Теперь ораторы в судах поступают наоборот, стремясь возбудить у судей сострадание к тем, кто немилосердно и тяжко обижен, а ведь справедливей взывать о сочувствии к совершившим злодеяние. Их не из-за гнева, но из сострадания и милосердия нужно приводить в суд, как больных к врачующему, чтобы болезнь вины была исцелена наказанием. Наказание же, в зависимости от выступлений защитников, должно или остаться суровым, или, если полезно, смягчиться по мере изменения обвинения. Сами же свершившие злодеяния, если бы каким-либо образом смогли бы взглянуть хотя бы в щель на отвергнутую ими добродетель, увидели бы, что грязь вины и пороков смывается принятием наказания. И ради вознаграждения благонравием, к которому они возжелали бы вернуться, они не сочли бы никакие наказания слишком великими, отвергли бы выступления защитников и вверили бы свою судьбу во власть обвинителей и судей.
Отсюда следует, что у мудрых нет места ненависти.
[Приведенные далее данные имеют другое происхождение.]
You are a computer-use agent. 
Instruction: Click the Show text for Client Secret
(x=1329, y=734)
Ведь разве ненавидит кто-нибудь добрых, если только он не безумен? Ненависть же к злым – беспочвенна. Ибо как существуют болезни тела, так и порочность – как бы болезнь духа. Больные телом заслуживают не ненависти, но скорее жалости. И тем более не преследований, а жалости достойны те, чьи души свирепей любой болезни терзает порок.
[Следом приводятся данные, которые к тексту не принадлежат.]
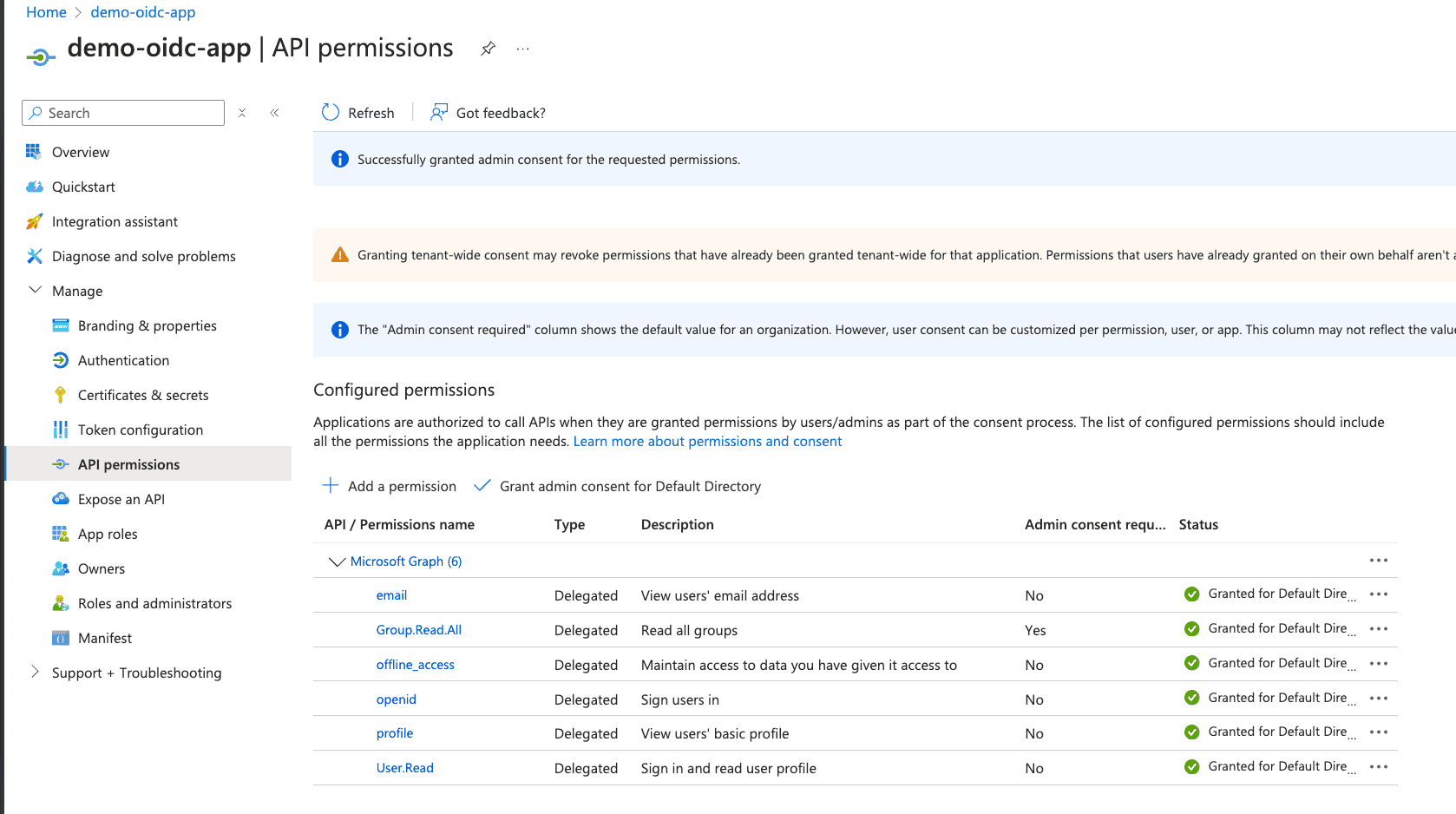The width and height of the screenshot is (1456, 814).
Task: Collapse the Manage section chevron
Action: 35,290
IV. Зачем будить в душе волненья эти?
Своей рукою дерзкой гневный Рок тревожить?
Коль смерти ищешь, жди! Звать бесполезно,
Сама придет, коней крылатых не задержит[145].
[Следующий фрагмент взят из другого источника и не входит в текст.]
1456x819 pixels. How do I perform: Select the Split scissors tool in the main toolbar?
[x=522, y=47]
Одних ведь губят змеи, тигры, вепри,
Медведи, львы. Мечом другие поражают
Друг друга. Иль обычаи несходны
У двух противников, враждующих безбожно?
Желаешь, может быть, от стрел погибнуть?
Жестокость оправдать рассудком невозможно,
И похвалы ль заслуживает сила?
Люби, по праву, добрых!
Скорби ж о людях злых!
V. – Теперь я понимаю, – сказал я, – что счастье или несчастье становится вознаграждением благочестивым и порочным людям. Но мне не совсем ясно, отчего нет никакого блага в том счастье, как его понимает толпа. Никто из имеющих разум не предпочтет ссылку, нужду и бесславное прозябание обладанию могуществом, богатством, чинами, уважением, почетом, властью и процветанием в своем отечестве. Ярче и определеннее очерчивается долг мудрости, когда блаженство правителя каким-то образом распространяется и на подвластные народы. Так бывает, когда тюрьма, смерть и другие наказания, налагаемые законом, обращаются против наиболее преступных граждан, ведь они для этого и созданы. Если же происходит обратное и добрые люди пожинают наказания за чужие злодеяния, а награды, причитающиеся добродетели, отнимают дурные, это вызывает большое удивление, и я желаю знать от тебя, что является причиной такой несправедливости и беззакония. Я бы меньше поражался этому, если бы полагал, что в мире правит слепая случайность. Но мое изумление не имеет границ, ибо Бог, управляющий всем, вместо того чтобы дать добрым сладкое, а злым – горькое, напротив, добрых наделяет суровой участью, а злых – такой, какую они желают. Если это не порождается определенными причинами, то, следовательно, вызывается случайностью.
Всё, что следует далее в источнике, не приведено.